▶ _Excerpt from a dataset_:
====================

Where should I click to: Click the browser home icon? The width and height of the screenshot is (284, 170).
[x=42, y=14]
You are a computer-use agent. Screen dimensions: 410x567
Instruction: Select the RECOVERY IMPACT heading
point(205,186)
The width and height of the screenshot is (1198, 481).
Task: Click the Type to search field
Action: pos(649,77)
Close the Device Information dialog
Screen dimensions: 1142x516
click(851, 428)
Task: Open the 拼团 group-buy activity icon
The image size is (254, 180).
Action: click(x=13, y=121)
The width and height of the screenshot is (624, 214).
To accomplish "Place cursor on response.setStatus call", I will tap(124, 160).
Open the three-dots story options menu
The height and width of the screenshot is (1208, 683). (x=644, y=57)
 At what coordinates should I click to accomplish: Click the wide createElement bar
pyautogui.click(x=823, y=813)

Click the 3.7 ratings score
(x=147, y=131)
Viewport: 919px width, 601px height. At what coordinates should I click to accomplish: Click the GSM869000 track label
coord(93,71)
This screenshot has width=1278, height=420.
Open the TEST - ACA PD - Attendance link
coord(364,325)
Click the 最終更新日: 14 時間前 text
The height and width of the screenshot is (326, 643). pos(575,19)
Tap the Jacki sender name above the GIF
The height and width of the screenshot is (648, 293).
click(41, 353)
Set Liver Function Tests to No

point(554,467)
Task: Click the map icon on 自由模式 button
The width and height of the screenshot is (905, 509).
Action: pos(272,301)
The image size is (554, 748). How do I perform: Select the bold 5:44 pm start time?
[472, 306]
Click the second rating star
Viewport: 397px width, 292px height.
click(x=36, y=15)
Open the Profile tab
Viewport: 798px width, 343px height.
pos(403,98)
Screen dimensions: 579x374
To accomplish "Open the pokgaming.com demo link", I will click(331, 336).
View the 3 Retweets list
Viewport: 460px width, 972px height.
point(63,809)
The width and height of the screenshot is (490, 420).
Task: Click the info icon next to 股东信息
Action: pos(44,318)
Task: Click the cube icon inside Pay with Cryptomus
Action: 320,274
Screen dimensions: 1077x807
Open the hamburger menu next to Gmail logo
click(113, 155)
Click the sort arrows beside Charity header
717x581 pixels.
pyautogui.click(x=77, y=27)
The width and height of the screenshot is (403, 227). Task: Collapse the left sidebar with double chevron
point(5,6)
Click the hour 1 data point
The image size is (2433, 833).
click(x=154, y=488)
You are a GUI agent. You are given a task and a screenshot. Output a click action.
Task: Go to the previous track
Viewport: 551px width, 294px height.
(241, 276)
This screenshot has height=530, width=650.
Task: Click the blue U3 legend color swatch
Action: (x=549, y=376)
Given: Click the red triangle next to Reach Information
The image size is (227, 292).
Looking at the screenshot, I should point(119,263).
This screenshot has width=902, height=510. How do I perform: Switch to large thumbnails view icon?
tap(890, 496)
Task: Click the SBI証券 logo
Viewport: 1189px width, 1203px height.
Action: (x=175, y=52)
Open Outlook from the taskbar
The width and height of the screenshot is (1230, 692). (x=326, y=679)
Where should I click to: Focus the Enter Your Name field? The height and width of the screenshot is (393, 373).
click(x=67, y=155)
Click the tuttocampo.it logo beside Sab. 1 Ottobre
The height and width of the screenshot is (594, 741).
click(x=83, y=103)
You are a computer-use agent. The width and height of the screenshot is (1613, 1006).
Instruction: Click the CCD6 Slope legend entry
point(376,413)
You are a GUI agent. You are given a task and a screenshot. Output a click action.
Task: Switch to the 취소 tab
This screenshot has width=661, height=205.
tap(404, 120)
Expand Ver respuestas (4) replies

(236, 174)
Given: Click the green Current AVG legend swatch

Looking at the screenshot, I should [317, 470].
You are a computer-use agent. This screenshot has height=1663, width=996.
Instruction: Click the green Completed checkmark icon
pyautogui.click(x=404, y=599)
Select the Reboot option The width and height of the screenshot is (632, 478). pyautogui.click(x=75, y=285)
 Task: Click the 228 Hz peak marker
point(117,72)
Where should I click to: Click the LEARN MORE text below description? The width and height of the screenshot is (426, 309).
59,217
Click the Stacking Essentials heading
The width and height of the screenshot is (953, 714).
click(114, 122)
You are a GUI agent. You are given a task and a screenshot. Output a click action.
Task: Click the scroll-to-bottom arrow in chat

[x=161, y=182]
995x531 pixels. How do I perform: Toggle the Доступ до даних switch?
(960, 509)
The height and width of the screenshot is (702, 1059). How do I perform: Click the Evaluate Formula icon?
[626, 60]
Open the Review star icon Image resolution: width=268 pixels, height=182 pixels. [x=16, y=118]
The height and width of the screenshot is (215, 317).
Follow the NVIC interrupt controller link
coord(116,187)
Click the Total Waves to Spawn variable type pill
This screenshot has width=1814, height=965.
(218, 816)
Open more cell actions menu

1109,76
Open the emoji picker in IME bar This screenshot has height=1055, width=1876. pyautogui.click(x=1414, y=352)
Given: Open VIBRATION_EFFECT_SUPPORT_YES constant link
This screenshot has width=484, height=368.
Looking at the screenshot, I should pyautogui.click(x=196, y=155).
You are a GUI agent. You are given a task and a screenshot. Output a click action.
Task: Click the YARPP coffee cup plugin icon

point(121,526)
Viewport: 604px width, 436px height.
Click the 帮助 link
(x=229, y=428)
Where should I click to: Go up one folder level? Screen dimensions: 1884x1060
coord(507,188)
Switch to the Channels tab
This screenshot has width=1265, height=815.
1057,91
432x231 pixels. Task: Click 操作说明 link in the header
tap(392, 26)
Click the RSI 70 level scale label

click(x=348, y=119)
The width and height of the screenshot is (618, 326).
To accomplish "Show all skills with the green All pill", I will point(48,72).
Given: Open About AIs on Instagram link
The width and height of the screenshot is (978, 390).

====================

Reproduce the entries above verbatim, line for line.

Where should I click to: Click the browser home icon? The width and height of the screenshot is (284, 170).
[x=42, y=14]
You are a computer-use agent. Screen dimensions: 410x567
Instruction: Select the RECOVERY IMPACT heading
point(205,186)
The width and height of the screenshot is (1198, 481).
Task: Click the Type to search field
Action: pos(649,77)
Close the Device Information dialog
Screen dimensions: 1142x516
click(851, 428)
Task: Open the 拼团 group-buy activity icon
The image size is (254, 180).
Action: click(x=13, y=121)
The width and height of the screenshot is (624, 214).
To accomplish "Place cursor on response.setStatus call", I will tap(124, 160).
Open the three-dots story options menu
The height and width of the screenshot is (1208, 683). (x=644, y=57)
 At what coordinates should I click to accomplish: Click the wide createElement bar
pyautogui.click(x=823, y=813)

Click the 3.7 ratings score
(x=147, y=131)
Viewport: 919px width, 601px height. At what coordinates should I click to accomplish: Click the GSM869000 track label
coord(93,71)
This screenshot has width=1278, height=420.
Open the TEST - ACA PD - Attendance link
coord(364,325)
Click the 最終更新日: 14 時間前 text
The height and width of the screenshot is (326, 643). pos(575,19)
Tap the Jacki sender name above the GIF
The height and width of the screenshot is (648, 293).
click(41, 353)
Set Liver Function Tests to No

point(554,467)
Task: Click the map icon on 自由模式 button
The width and height of the screenshot is (905, 509).
Action: pos(272,301)
The image size is (554, 748). How do I perform: Select the bold 5:44 pm start time?
[472, 306]
Click the second rating star
Viewport: 397px width, 292px height.
click(x=36, y=15)
Open the Profile tab
Viewport: 798px width, 343px height.
pos(403,98)
Screen dimensions: 579x374
To accomplish "Open the pokgaming.com demo link", I will click(331, 336).
View the 3 Retweets list
Viewport: 460px width, 972px height.
point(63,809)
The width and height of the screenshot is (490, 420).
Task: Click the info icon next to 股东信息
Action: pos(44,318)
Task: Click the cube icon inside Pay with Cryptomus
Action: 320,274
Screen dimensions: 1077x807
Open the hamburger menu next to Gmail logo
click(113, 155)
Click the sort arrows beside Charity header
717x581 pixels.
pyautogui.click(x=77, y=27)
The width and height of the screenshot is (403, 227). Task: Collapse the left sidebar with double chevron
point(5,6)
Click the hour 1 data point
The image size is (2433, 833).
click(x=154, y=488)
You are a GUI agent. You are given a task and a screenshot. Output a click action.
Task: Go to the previous track
Viewport: 551px width, 294px height.
(241, 276)
This screenshot has height=530, width=650.
Task: Click the blue U3 legend color swatch
Action: (x=549, y=376)
Given: Click the red triangle next to Reach Information
The image size is (227, 292).
Looking at the screenshot, I should point(119,263).
This screenshot has width=902, height=510. How do I perform: Switch to large thumbnails view icon?
tap(890, 496)
Task: Click the SBI証券 logo
Viewport: 1189px width, 1203px height.
Action: (x=175, y=52)
Open Outlook from the taskbar
The width and height of the screenshot is (1230, 692). (x=326, y=679)
Where should I click to: Focus the Enter Your Name field? The height and width of the screenshot is (393, 373).
click(x=67, y=155)
Click the tuttocampo.it logo beside Sab. 1 Ottobre
The height and width of the screenshot is (594, 741).
click(x=83, y=103)
You are a computer-use agent. The width and height of the screenshot is (1613, 1006).
Instruction: Click the CCD6 Slope legend entry
point(376,413)
You are a GUI agent. You are given a task and a screenshot. Output a click action.
Task: Switch to the 취소 tab
This screenshot has width=661, height=205.
tap(404, 120)
Expand Ver respuestas (4) replies

(236, 174)
Given: Click the green Current AVG legend swatch

Looking at the screenshot, I should [317, 470].
You are a computer-use agent. This screenshot has height=1663, width=996.
Instruction: Click the green Completed checkmark icon
pyautogui.click(x=404, y=599)
Select the Reboot option The width and height of the screenshot is (632, 478). pyautogui.click(x=75, y=285)
 Task: Click the 228 Hz peak marker
point(117,72)
Where should I click to: Click the LEARN MORE text below description? The width and height of the screenshot is (426, 309).
59,217
Click the Stacking Essentials heading
The width and height of the screenshot is (953, 714).
click(114, 122)
You are a GUI agent. You are given a task and a screenshot. Output a click action.
Task: Click the scroll-to-bottom arrow in chat

[x=161, y=182]
995x531 pixels. How do I perform: Toggle the Доступ до даних switch?
(960, 509)
The height and width of the screenshot is (702, 1059). How do I perform: Click the Evaluate Formula icon?
[626, 60]
Open the Review star icon Image resolution: width=268 pixels, height=182 pixels. [x=16, y=118]
The height and width of the screenshot is (215, 317).
Follow the NVIC interrupt controller link
coord(116,187)
Click the Total Waves to Spawn variable type pill
This screenshot has width=1814, height=965.
(218, 816)
Open more cell actions menu

1109,76
Open the emoji picker in IME bar This screenshot has height=1055, width=1876. pyautogui.click(x=1414, y=352)
Given: Open VIBRATION_EFFECT_SUPPORT_YES constant link
This screenshot has width=484, height=368.
Looking at the screenshot, I should pyautogui.click(x=196, y=155).
You are a GUI agent. You are given a task and a screenshot. Output a click action.
Task: Click the YARPP coffee cup plugin icon

point(121,526)
Viewport: 604px width, 436px height.
Click the 帮助 link
(x=229, y=428)
Where should I click to: Go up one folder level? Screen dimensions: 1884x1060
coord(507,188)
Switch to the Channels tab
This screenshot has width=1265, height=815.
1057,91
432x231 pixels. Task: Click 操作说明 link in the header
tap(392, 26)
Click the RSI 70 level scale label

click(x=348, y=119)
The width and height of the screenshot is (618, 326).
To accomplish "Show all skills with the green All pill", I will point(48,72).
Given: Open About AIs on Instagram link
The width and height of the screenshot is (978, 390).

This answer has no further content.